Le gène de la thymidine kinase du virus Herpes simplex (HSV-TK) permet de transformer le ganciclovir en un analogue de nucléotide qui va s’incorporer à l’ADN mais ne permet pas de continuer la polymérisation de l’ADN. En stoppant l’élongation le ganciclovir métabolisé devient donc un poison spécifique des cellules exprimant le HSV-TK (474). Des études ont déjà montré le potentiel d’utilisation de ce transgène comme sécurité chez l’homme dans une thérapie cellulaire (475). Certaines mutations ont même permis d’augmenter l’affinité de cette enzyme pour son substrat favorisant encore la sécurité d’utilisation pour améliorer l’efficacité du gène suicide et limiter les doses et donc les effets néfastes du substrat (476).

Une autre stratégie utilise une caspase inductible. Cette protéine issue du génie génétique utilise la caspase 9 qui a été fusionnée à un segment de la protéine fixant le FK503 (FKBP) qui va dimériser la protéine sous l’action de son substrat. La dimérisation va rendre la caspase active et donc déclencher l’apoptose. Un des avantages est que le la molécule induisant l’apoptose n’a pas été reportée comme bioactive et fonctionne à des doses très faibles (477). Cette construction est actuellement utilisée dans des essais cliniques de thérapie CAR (414).

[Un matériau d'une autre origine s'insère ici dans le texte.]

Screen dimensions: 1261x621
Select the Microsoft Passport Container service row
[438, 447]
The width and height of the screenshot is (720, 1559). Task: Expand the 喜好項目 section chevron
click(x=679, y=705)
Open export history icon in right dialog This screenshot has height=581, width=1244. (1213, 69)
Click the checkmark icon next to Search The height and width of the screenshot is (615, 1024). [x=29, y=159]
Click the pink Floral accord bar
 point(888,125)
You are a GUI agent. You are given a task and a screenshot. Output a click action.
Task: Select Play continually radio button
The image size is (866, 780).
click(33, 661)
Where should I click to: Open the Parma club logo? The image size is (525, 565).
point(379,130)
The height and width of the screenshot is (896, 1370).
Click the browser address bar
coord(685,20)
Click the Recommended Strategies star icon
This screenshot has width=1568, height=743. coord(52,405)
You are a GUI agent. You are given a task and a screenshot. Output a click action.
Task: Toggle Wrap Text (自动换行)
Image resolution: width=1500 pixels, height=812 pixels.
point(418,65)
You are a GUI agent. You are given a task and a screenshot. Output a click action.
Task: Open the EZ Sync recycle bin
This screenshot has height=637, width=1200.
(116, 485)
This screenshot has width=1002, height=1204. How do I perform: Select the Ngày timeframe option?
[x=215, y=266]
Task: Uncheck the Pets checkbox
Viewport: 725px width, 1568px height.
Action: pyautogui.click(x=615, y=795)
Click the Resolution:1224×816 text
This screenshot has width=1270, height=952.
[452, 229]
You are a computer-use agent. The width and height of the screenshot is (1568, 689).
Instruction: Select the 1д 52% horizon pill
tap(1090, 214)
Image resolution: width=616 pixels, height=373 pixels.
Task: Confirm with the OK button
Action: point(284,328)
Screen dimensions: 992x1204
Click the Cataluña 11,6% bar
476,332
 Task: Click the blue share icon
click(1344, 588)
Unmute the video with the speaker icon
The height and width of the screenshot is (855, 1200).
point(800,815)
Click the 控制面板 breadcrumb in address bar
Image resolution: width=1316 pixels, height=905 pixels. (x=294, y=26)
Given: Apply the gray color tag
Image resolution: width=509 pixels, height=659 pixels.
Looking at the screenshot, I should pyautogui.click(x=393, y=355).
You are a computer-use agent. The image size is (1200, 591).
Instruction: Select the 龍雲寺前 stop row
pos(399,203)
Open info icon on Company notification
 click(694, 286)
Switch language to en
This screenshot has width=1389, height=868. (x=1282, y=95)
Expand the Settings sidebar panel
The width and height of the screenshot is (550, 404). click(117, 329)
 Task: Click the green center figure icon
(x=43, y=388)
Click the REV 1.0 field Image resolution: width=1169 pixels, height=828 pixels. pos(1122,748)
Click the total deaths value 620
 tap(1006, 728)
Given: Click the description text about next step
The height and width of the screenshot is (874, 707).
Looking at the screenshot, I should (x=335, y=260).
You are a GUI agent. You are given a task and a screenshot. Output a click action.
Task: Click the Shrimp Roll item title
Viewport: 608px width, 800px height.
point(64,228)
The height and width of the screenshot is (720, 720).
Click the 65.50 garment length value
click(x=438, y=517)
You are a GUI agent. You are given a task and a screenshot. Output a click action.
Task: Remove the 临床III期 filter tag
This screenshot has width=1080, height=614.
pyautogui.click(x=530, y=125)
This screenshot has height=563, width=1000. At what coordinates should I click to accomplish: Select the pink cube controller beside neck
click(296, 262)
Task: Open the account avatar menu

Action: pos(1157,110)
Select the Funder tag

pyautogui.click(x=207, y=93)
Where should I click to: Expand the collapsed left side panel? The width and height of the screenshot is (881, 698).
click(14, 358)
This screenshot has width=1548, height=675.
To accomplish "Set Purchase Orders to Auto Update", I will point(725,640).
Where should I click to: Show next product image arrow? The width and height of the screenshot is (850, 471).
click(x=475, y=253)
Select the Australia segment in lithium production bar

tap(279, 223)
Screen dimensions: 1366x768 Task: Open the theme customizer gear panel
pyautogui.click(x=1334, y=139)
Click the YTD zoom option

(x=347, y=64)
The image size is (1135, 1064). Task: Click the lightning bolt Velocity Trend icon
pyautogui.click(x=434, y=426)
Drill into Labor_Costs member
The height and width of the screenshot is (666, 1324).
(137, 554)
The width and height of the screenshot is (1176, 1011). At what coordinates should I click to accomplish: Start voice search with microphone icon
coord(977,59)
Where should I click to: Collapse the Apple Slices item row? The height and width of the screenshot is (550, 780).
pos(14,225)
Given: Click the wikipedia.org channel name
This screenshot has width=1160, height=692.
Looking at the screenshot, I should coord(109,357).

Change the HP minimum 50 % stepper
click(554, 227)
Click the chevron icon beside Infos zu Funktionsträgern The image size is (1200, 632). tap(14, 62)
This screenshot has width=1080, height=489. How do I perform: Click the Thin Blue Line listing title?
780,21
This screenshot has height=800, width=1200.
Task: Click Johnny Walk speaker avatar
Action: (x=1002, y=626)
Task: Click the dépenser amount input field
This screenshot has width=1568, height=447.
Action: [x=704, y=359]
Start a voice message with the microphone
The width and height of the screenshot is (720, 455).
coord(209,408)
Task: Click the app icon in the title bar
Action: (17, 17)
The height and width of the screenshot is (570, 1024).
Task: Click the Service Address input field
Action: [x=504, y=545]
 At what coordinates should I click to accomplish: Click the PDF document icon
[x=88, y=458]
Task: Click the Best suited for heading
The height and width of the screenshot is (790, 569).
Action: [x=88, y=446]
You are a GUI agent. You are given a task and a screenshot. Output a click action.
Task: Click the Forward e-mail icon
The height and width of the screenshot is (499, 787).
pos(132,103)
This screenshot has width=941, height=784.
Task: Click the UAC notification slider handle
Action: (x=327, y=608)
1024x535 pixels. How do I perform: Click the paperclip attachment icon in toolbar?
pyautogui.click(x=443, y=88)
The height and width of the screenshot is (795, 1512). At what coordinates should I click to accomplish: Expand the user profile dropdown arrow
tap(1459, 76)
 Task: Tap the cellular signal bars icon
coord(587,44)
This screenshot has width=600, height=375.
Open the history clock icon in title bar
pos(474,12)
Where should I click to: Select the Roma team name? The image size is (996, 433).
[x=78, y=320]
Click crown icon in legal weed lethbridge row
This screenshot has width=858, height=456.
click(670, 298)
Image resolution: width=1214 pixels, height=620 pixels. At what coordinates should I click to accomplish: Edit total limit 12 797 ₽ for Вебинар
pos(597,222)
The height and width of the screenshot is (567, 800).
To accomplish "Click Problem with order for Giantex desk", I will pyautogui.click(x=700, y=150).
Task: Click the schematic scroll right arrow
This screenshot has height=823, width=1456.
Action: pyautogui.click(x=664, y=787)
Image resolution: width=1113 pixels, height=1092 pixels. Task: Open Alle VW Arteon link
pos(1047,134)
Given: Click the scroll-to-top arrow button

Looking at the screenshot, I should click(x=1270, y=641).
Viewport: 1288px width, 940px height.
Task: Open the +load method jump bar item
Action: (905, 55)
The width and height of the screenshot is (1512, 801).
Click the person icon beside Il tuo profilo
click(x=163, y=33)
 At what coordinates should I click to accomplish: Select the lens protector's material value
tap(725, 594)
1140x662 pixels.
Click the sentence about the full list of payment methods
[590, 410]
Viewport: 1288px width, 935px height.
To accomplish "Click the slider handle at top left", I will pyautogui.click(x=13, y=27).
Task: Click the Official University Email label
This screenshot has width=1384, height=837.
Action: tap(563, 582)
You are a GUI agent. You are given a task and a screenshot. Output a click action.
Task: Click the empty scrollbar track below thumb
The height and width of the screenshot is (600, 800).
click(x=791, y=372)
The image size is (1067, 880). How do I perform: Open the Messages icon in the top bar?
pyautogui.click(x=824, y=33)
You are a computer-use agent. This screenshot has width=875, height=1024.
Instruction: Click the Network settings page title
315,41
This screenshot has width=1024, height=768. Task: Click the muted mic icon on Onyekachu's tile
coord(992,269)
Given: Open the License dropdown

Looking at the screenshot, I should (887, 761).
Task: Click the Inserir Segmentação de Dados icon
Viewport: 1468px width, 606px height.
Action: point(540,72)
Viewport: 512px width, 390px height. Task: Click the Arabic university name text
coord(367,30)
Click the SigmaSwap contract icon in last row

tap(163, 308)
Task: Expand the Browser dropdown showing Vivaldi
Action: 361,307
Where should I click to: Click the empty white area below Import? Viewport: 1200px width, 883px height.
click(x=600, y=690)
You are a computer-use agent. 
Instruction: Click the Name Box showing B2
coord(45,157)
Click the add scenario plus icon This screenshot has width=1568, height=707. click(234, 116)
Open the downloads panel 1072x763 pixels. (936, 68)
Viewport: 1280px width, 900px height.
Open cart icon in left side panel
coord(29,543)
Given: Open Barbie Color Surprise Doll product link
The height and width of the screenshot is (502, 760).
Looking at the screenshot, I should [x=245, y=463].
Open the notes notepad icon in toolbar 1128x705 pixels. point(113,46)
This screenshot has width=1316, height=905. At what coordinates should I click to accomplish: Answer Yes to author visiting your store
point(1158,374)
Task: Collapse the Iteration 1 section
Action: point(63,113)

En dehors de ces gènes suicides d’autres approches permettent d’éliminer les cellules modifiées au besoin. Elles se basent sur l’expression en surface d’un récepteur tronqué qui va pouvoir être ciblé par un anticorps déplétant. Les travaux de Paszkiewicz et al. montrent la possibilité d’utiliser une version tronquée du récepteur au facteur de croissance épidermal (EGFR) comme transgène qui permettra après la thérapie d’éliminer toutes les cellules modifiées par la simple injection de l’anticorps Cetuximab (349). Cette version modifiée d’EGFR est sécuritaire car elle ne permet pas

la fixation des ligands et ne donne aucun signal intracellulaire. En plus de l’utilisation de déplétion, il est possible d’utiliser cette protéine comme marqueur pour sélectionner les cellules transduites. Un autre gène utilisable dans cette même optique est le CD20. Le Rituximab, comme décrit plus haut a bien été caractérisé pour éliminer in vivo les cellules exprimant le CD20. Il a donc été prouvé de la même manière la possibilité d’utiliser le Rituximab pour dépléter des cellules CAR T (478). Dans le cas de l’utilisation de HSC avec un CAR sous contrôle du promoteur PIRATE, il est tout à fait envisageable d’intégrer ces gènes suicides. Un second segment comprenant un promoteur fort contrôlant ces transgènes pourrait être intégré à la cassette génétique et permettrai non- seulement l’élimination des cellules exprimant le CAR, mais aussi de toutes les cellules modifiées, éliminant ainsi un risque de transformation cancéreuse uniquement lié à l’insertion du transgène. Pour éviter l’interaction potentielle d’un promoteur fort contrôlant le gène suicide avec le promoteur spécifique, il est possible d’utiliser deux transductions distinctes. En utilisant une sélection des cellules exprimant l’antigène de surface qui sera ciblé par les anticorps, on peut transduire uniquement ces cellules avec le CAR. Cette stratégie a aussi l’avantage d’utiliser des constructions moins complexes, plus facile à encapsider dans des virus recombinants, permettant donc de meilleurs taux de transduction.